Preforming makes it more practical to use larger cross sectional area leucocyte depletion devices which have longer life in service, coupled with at least equal and usually better leucocyte removal efficiency, equal or better red cell recovery, and less hold up, when compared with devices that use fibers or fibrous webs packed into a housing at assembly.
Devices have been proposed and some made which comprise various commercially made woven and nonwoven fibrous media as prefilters, along with a more finely pored last stage consisting of non-woven fibrous mats, all packed within a plastic housing. These devices have not had the efficient prefiltration made possible by preforming and, in addition, have been prone to occasional clogging, being too small in cross sectional area.
Because of the difficulty of predicting the consequences of the unusual and variable combination of clogging factors that may be present, even for a person skilled in the art of filter design, it is advisable to incorporate an efficient prefilter.
The present invention, therefore, provides for the optional use of an efficient, small volume gel prefilter system which will contribute to the objective of achieving an average reduction of leucocyte content by a factor of about 30,000 or more, while rarely or never clogging when passing one unit of packed red cells derived from freshly drawn blood.

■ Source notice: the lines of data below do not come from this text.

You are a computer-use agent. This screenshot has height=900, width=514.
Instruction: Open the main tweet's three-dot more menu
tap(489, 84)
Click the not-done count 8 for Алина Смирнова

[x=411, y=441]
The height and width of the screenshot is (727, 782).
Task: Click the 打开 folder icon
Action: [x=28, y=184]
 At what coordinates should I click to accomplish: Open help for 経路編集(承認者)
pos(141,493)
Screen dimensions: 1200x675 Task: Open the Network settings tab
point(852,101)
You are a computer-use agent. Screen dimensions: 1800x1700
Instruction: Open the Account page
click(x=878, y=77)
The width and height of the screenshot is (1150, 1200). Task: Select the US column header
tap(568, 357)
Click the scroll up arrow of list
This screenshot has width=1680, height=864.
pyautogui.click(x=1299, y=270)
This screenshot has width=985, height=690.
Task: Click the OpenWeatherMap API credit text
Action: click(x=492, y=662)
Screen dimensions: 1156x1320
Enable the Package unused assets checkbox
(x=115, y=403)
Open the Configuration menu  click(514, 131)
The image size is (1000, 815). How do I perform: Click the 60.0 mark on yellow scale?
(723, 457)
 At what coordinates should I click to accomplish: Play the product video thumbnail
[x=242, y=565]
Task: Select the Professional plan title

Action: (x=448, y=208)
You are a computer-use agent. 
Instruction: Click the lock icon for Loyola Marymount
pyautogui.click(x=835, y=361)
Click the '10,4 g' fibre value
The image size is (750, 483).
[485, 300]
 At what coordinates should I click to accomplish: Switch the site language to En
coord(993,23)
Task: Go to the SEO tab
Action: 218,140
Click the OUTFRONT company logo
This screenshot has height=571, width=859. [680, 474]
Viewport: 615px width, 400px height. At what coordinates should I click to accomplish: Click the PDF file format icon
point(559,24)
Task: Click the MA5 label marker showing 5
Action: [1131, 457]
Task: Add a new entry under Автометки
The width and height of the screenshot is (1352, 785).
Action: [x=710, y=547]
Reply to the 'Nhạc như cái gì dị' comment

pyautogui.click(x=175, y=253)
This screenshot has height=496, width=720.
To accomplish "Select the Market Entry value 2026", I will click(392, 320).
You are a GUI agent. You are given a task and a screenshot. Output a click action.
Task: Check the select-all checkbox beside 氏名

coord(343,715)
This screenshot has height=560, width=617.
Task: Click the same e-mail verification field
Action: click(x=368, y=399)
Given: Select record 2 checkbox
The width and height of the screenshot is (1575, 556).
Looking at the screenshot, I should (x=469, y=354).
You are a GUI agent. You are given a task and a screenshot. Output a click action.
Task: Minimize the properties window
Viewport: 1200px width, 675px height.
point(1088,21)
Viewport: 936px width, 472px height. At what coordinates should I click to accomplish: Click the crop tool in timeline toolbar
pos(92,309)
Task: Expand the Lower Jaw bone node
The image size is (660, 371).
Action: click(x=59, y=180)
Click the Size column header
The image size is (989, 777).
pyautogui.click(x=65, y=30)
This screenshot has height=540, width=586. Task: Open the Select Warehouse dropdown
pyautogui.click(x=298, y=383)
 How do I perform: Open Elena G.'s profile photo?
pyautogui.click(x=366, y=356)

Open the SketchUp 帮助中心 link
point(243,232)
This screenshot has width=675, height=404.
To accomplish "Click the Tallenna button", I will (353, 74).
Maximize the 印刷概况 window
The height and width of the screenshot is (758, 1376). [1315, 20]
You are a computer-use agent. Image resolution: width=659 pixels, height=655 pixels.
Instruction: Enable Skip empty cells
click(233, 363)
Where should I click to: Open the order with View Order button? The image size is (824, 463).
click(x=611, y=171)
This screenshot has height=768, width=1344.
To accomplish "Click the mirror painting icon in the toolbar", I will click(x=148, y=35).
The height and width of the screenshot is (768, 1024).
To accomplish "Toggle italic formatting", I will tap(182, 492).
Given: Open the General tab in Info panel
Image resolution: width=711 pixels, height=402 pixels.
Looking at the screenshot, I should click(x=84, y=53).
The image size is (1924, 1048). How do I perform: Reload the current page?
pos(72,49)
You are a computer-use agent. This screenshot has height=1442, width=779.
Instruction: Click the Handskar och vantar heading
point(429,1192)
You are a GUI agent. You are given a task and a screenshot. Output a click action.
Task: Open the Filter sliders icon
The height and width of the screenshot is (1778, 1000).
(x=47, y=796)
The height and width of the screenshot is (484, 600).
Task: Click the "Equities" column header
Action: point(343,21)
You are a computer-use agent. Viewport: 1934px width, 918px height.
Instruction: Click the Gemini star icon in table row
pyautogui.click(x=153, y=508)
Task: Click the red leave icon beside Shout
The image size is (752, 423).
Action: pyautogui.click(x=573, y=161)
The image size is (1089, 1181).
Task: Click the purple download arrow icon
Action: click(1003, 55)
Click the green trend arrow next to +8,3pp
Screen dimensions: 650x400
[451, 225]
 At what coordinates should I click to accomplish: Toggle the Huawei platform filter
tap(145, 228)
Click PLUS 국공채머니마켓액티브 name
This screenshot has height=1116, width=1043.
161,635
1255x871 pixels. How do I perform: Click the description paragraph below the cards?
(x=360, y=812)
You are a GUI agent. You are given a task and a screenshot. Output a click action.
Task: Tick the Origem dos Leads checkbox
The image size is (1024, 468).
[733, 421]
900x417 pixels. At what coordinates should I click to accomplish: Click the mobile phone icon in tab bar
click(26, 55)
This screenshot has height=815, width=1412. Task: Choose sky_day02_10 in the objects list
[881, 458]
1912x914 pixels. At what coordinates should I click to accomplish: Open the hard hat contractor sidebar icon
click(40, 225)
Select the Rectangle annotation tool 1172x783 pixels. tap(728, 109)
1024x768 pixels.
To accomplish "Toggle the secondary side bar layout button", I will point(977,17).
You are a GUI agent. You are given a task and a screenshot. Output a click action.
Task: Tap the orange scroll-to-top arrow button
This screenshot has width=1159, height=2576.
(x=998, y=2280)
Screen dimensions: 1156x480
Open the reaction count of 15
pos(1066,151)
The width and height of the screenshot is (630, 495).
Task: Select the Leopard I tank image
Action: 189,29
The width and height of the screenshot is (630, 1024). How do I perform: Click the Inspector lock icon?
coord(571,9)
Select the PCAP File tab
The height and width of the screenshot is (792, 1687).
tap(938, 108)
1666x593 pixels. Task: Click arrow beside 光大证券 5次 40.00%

The use of such an effective gel prefilter which consistently retains at least a substantial proportion of the gel content of one unit of PRC derived from freshly drawn blood is, therefore, a preferred feature of one aspect of this invention. This makes possible the use of a device with a smaller internal volume, with less blood loss due to internal hold-up, while consistently delivering one unit of PRC without clogging.